This task calls for the lines below starting at the one containing "You are a GUI" and ending at the one containing "Viewport: 379px width, 293px height.", repeated exactly with both ends kept and pictures left out.

*** Data shown Section Begins ***

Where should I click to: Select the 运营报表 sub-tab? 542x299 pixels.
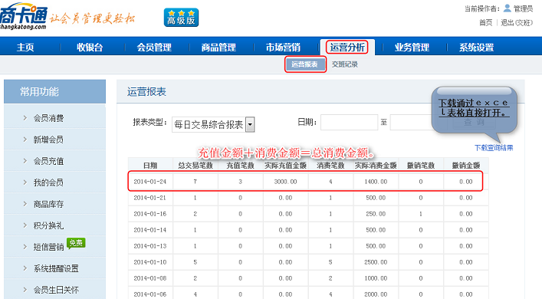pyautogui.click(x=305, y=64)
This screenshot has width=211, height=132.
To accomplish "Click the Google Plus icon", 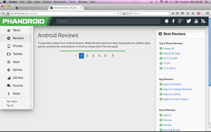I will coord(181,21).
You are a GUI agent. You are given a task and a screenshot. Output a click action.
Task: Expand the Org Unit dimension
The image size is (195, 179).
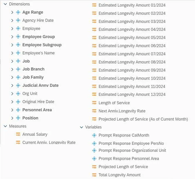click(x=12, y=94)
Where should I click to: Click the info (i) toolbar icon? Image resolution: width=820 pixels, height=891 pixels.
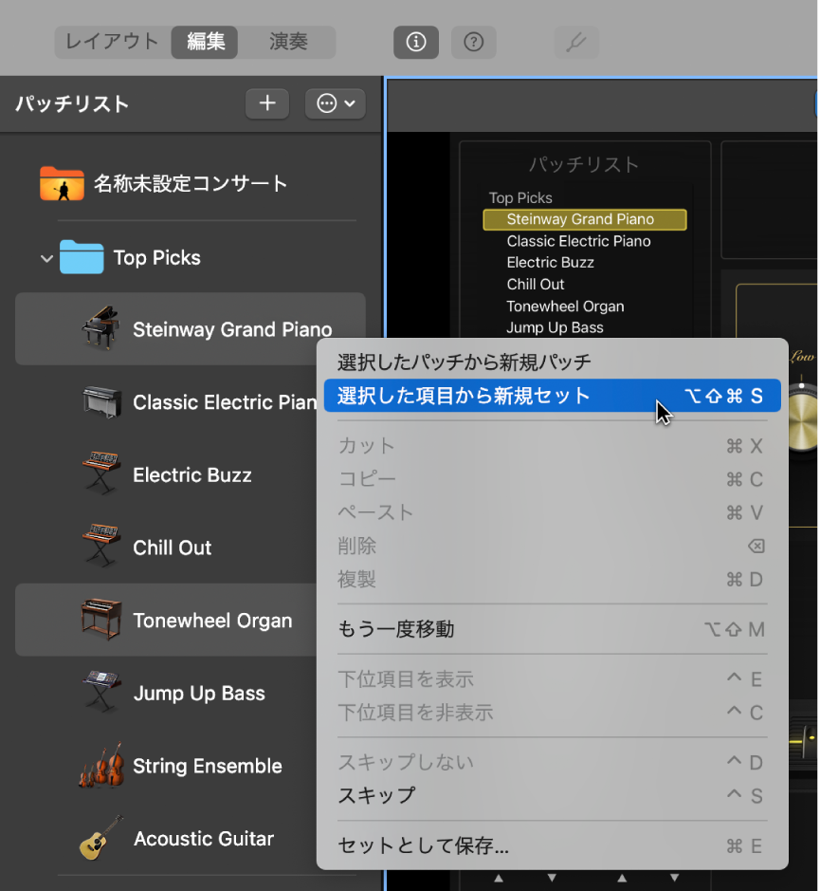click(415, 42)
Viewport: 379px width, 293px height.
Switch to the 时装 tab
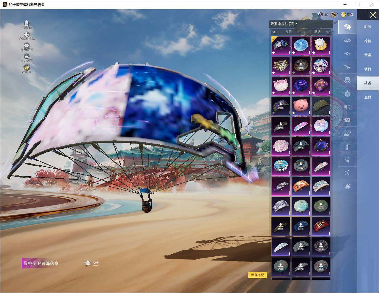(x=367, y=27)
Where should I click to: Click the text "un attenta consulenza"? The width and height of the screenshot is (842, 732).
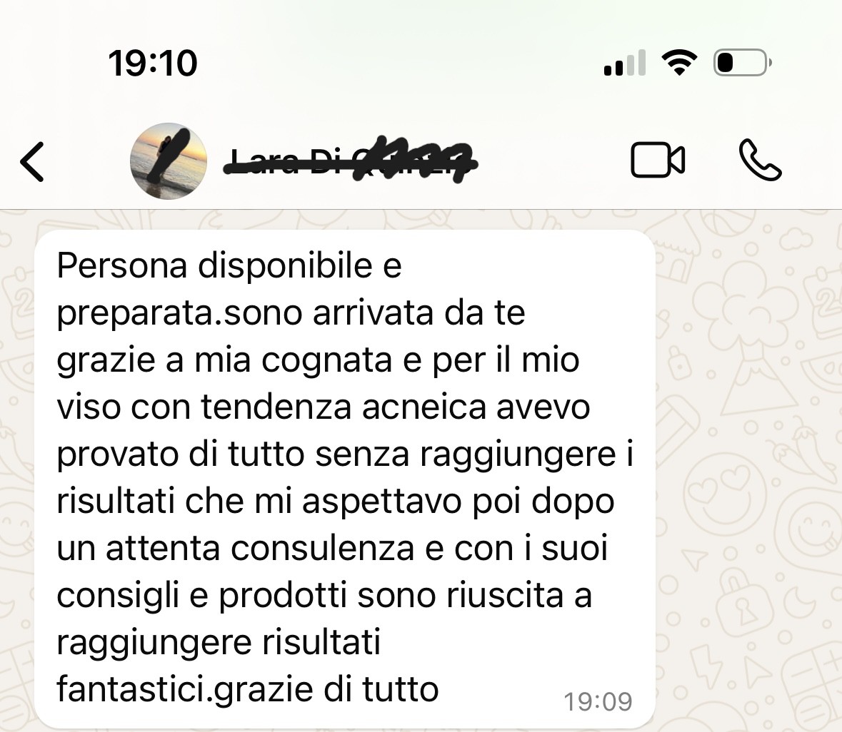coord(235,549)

*** Data shown Section Ends ***

# Final answer
You are a GUI agent. You are given a task and a screenshot. Output a click action.
Task: Expand the Org Unit dimension
The image size is (195, 179).
click(x=12, y=94)
Where should I click to: Click the info (i) toolbar icon? Image resolution: width=820 pixels, height=891 pixels.
click(415, 42)
Viewport: 379px width, 293px height.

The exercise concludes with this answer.